§ **Instructions for the task**: Line by line, set down the following material again exactly.

§ **Records shown**:
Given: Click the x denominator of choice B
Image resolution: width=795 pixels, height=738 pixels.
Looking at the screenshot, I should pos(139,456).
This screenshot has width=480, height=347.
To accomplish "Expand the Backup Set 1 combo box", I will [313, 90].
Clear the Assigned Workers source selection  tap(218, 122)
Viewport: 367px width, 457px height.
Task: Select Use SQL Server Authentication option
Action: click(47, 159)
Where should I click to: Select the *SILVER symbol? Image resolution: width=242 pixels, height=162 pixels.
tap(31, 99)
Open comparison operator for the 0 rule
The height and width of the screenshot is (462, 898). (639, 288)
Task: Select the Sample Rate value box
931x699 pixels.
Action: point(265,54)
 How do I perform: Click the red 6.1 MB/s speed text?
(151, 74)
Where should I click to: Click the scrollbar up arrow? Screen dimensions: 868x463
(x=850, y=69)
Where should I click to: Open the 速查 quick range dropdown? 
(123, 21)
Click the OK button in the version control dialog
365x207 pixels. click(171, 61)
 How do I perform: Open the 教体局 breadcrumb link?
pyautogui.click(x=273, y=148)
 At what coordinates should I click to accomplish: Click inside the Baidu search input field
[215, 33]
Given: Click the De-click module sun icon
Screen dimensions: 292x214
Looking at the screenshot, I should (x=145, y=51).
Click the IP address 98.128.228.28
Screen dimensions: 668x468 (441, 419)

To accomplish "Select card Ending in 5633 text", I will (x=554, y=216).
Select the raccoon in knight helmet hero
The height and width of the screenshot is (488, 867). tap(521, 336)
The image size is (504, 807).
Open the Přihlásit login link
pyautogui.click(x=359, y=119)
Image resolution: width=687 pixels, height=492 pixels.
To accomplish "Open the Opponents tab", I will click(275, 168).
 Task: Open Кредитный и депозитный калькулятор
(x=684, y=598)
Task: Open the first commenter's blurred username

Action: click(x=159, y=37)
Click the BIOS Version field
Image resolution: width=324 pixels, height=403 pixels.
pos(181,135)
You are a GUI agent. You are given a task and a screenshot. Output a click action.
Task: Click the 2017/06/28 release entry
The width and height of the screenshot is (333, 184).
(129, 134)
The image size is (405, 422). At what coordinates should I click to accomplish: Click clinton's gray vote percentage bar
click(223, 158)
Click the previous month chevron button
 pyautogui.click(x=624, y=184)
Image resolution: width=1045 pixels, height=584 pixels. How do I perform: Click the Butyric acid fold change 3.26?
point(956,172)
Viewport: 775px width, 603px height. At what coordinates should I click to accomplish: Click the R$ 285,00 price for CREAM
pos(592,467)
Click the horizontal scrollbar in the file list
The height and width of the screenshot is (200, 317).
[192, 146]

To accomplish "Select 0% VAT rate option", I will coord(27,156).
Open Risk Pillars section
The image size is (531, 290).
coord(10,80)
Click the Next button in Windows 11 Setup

§ **Solution to the problem**:
Given: Click the x denominator of choice B
Image resolution: width=795 pixels, height=738 pixels.
Looking at the screenshot, I should pos(139,456).
This screenshot has width=480, height=347.
To accomplish "Expand the Backup Set 1 combo box", I will [313, 90].
Clear the Assigned Workers source selection  tap(218, 122)
Viewport: 367px width, 457px height.
Task: Select Use SQL Server Authentication option
Action: click(47, 159)
Where should I click to: Select the *SILVER symbol? Image resolution: width=242 pixels, height=162 pixels.
tap(31, 99)
Open comparison operator for the 0 rule
The height and width of the screenshot is (462, 898). (639, 288)
Task: Select the Sample Rate value box
931x699 pixels.
Action: point(265,54)
 How do I perform: Click the red 6.1 MB/s speed text?
(151, 74)
Where should I click to: Click the scrollbar up arrow? Screen dimensions: 868x463
(x=850, y=69)
Where should I click to: Open the 速查 quick range dropdown? 
(123, 21)
Click the OK button in the version control dialog
365x207 pixels. click(171, 61)
 How do I perform: Open the 教体局 breadcrumb link?
pyautogui.click(x=273, y=148)
 At what coordinates should I click to accomplish: Click inside the Baidu search input field
[215, 33]
Given: Click the De-click module sun icon
Screen dimensions: 292x214
Looking at the screenshot, I should (x=145, y=51).
Click the IP address 98.128.228.28
Screen dimensions: 668x468 (441, 419)

To accomplish "Select card Ending in 5633 text", I will (x=554, y=216).
Select the raccoon in knight helmet hero
The height and width of the screenshot is (488, 867). tap(521, 336)
The image size is (504, 807).
Open the Přihlásit login link
pyautogui.click(x=359, y=119)
Image resolution: width=687 pixels, height=492 pixels.
To accomplish "Open the Opponents tab", I will click(275, 168).
 Task: Open Кредитный и депозитный калькулятор
(x=684, y=598)
Task: Open the first commenter's blurred username

Action: click(x=159, y=37)
Click the BIOS Version field
Image resolution: width=324 pixels, height=403 pixels.
pos(181,135)
You are a GUI agent. You are given a task and a screenshot. Output a click action.
Task: Click the 2017/06/28 release entry
The width and height of the screenshot is (333, 184).
(129, 134)
The image size is (405, 422). At what coordinates should I click to accomplish: Click clinton's gray vote percentage bar
click(223, 158)
Click the previous month chevron button
 pyautogui.click(x=624, y=184)
Image resolution: width=1045 pixels, height=584 pixels. How do I perform: Click the Butyric acid fold change 3.26?
point(956,172)
Viewport: 775px width, 603px height. At what coordinates should I click to accomplish: Click the R$ 285,00 price for CREAM
pos(592,467)
Click the horizontal scrollbar in the file list
The height and width of the screenshot is (200, 317).
[192, 146]

To accomplish "Select 0% VAT rate option", I will coord(27,156).
Open Risk Pillars section
The image size is (531, 290).
coord(10,80)
Click the Next button in Windows 11 Setup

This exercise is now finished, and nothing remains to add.